Governmental agencies are required to provide certain necessary services, such as sewer systems, within municipalities, and are responsible for maintaining and upgrading these systems. Some residents blame their municipality for an aging sewer system and its frequent sewer backups. According to an article in the Detroit Free Press (1-30-01), at least 110 homes in Birmingham, 91 homes in Beverly Hills, and 20 homes in Farmington Hills experienced sewer overflows in their basements after heavy rain deluged the system in 1998. According to the sanitary sewer overflow county lookup program established by the DEQ, the following counties, among others, have reported cases of SSOs since July 10, 2000: Ingham County, 20 cases; Macomb County, 23 cases; Oakland County, 41 cases; Washtenaw County, 26 cases; and Wayne County, 35 cases.
Under the governmental immunity act, governmental agencies are immune from tort liability in the exercise or discharge of a governmental function. There are several exceptions to governmental immunity, however, that allow recovery by people injured as a result of a municipality's negligence. In 1998, the Court of Appeals held that municipalities could be held liable for sewer backups without a showing of negligence, so as to establish liability under the trespass-nuisance exception to governmental immunity (CS&P, Inc. v City of Midland, 229 Mich App141). See BACKGROUND INFORMATION below. This decision has resulted in numerous lawsuits against municipalities for sewer overflows.
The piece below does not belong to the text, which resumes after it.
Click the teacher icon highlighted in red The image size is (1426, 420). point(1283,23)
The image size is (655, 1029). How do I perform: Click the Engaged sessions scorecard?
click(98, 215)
Legislation has been introduced in order to establish a more limited legal liability standard. The standard would link liability with proof that an actual sewer system defect existed, that a particular local unit of government was responsible for that defect, and that the defect was the substantial proximate cause (that is, that the defect was 50 percent or more of the cause) of the event, property damage, or physical injury.
THE CONTENT OF THE BILL:
Senate Bill 109 (H-4) would amend Public Act 170 of 1964 which concerns the liability of municipal corporations, political subdivisions, and the state, in order to establish a protocol that allows citizens to seek compensation from a municipal government in the event of a sewer overflow, obtaining compensation for economic and non-economic damages either as the result of a negotiated settlement, or a civil suit and court judgement.
The bill specifies that in order to afford property owners, individuals, and governmental agencies greater efficiency, certainty, and consistency in the provision of relief from damages or physical injuries caused by a sewage disposal system event, a claimant and a government agency subject to a claim would have to comply with certain procedures. The bill specifies that a governmental agency would not be immune from tort liability for the overflow or backup of a sewage disposal system if the governmental agency is the appropriate governmental agency. ('Appropriate governmental agency' and 11 other terms are defined by the bill, and noted below.) The bill would abrogate common law exceptions to immunity for the overflow or backup of a sewage disposal systems, and provide the sole remedy for obtaining any form of relief for damages or physical injuries, regardless of the legal theory.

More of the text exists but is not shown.